Labor anesthesia - the current state of knowledge
DOI:
https://doi.org/10.12775/JEHS.2022.12.03.016Keywords
labor analgesia, recent reportsAbstract
Labor anesthesia has a long history from the era of ether and chloroform in the mid-nineteenth century to the present day - methods of a comprehensive approach to the treatment of labor pain using evidence-based medicine (EBM). The latest techniques of regional analgesia include low-dose epidural analgesia to allow patients to walk and patient-controlled infusion of anesthetic into the OA space, advances in pharmacotherapy have allowed the use of remifentanil for patient-controlled intravenous analgesia (PCA), new local anesthetics and adjuvants for analgesia have emerged epidural such as Ropivacaine, Levobupivacaine, Sufentanil, Clonidine, Neostigmine.
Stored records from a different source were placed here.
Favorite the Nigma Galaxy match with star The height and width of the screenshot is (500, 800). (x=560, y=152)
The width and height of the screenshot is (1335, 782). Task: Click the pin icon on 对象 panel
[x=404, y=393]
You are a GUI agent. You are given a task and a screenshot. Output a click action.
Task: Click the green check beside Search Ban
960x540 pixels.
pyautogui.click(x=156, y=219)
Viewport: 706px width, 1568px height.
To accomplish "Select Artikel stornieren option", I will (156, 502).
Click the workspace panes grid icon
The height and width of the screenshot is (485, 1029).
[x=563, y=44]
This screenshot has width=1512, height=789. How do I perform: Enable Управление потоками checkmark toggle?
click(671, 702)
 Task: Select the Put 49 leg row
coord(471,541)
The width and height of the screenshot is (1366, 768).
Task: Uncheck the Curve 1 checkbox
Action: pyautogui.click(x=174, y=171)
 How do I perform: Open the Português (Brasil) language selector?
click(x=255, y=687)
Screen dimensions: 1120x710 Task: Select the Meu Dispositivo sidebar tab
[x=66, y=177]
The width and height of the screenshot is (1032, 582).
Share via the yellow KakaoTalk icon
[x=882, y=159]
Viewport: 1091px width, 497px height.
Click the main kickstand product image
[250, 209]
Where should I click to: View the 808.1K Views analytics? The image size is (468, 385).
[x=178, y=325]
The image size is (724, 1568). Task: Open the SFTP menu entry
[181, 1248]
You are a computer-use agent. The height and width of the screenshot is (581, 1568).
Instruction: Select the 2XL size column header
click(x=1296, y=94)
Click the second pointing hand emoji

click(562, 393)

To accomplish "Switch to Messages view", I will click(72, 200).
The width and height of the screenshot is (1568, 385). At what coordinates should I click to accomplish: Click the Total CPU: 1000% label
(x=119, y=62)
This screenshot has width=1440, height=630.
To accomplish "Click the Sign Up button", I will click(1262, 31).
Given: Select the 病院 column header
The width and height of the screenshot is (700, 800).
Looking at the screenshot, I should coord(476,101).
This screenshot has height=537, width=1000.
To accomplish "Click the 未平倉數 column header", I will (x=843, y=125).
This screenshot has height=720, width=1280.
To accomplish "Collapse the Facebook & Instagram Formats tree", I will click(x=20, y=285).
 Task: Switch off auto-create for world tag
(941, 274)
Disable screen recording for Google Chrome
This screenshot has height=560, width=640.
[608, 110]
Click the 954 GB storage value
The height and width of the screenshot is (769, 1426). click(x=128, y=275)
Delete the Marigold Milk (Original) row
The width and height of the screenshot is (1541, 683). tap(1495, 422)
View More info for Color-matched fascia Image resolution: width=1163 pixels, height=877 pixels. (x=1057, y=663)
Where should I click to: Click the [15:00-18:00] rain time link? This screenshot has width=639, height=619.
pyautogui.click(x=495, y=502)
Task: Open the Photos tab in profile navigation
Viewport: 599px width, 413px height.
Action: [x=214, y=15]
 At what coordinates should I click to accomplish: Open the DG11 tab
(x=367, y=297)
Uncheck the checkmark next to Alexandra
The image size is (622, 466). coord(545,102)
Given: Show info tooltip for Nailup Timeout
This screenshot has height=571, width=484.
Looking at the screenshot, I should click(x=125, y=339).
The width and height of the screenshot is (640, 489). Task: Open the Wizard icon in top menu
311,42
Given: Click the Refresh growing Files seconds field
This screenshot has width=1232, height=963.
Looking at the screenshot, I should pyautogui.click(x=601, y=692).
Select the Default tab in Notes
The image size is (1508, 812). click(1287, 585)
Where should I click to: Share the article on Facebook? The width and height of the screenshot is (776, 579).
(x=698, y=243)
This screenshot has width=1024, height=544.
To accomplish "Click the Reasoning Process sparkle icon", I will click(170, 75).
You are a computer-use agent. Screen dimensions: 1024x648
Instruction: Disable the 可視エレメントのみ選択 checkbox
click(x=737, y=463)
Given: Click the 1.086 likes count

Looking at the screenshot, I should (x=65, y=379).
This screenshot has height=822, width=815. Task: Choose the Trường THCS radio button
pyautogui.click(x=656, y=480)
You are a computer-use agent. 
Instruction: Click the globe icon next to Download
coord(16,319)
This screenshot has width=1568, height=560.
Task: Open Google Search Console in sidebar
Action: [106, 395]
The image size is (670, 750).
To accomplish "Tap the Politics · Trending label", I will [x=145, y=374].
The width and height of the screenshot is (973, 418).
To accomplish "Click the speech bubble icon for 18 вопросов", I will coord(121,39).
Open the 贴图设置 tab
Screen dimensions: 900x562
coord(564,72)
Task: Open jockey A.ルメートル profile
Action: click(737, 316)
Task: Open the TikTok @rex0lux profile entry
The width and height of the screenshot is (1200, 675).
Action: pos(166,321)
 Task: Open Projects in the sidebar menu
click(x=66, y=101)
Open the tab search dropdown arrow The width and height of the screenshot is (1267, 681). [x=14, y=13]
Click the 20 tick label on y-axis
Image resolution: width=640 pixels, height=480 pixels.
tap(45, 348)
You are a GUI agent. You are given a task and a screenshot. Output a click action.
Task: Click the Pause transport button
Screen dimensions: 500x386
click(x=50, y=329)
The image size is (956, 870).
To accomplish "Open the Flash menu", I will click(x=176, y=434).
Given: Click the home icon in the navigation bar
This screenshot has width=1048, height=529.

The use of nitrous oxide in a mixture with oxygen and inhaled anesthetics in the form of personal vaporizers with methoxyflurane (Penthrox) seems to be a promising method of relieving labor pains. Technological advances, such as the use of ultrasound to locate the epidural space in difficult cases, minimize unsuccessful epidural anesthesia. The introduction of novel drug delivery methods such as Patient Controlled Epidural (PCEA) pumps improved the overall rate of maternal satisfaction and made it possible to tailor an appropriate analgesic regimen for each woman giving birth. Recent randomized trials and Cochrane analyzes have shown that the association of epidural anesthesia with increased rates of cesarean delivery and long-term back pain remains a myth. Studies have also shown that newer, low-dose analgesia regimens do not have a statistically significant effect on the duration of labor and the onset of breastfeeding, and that they reduce the percentage of instrumental births, thus improving maternal and fetal safety.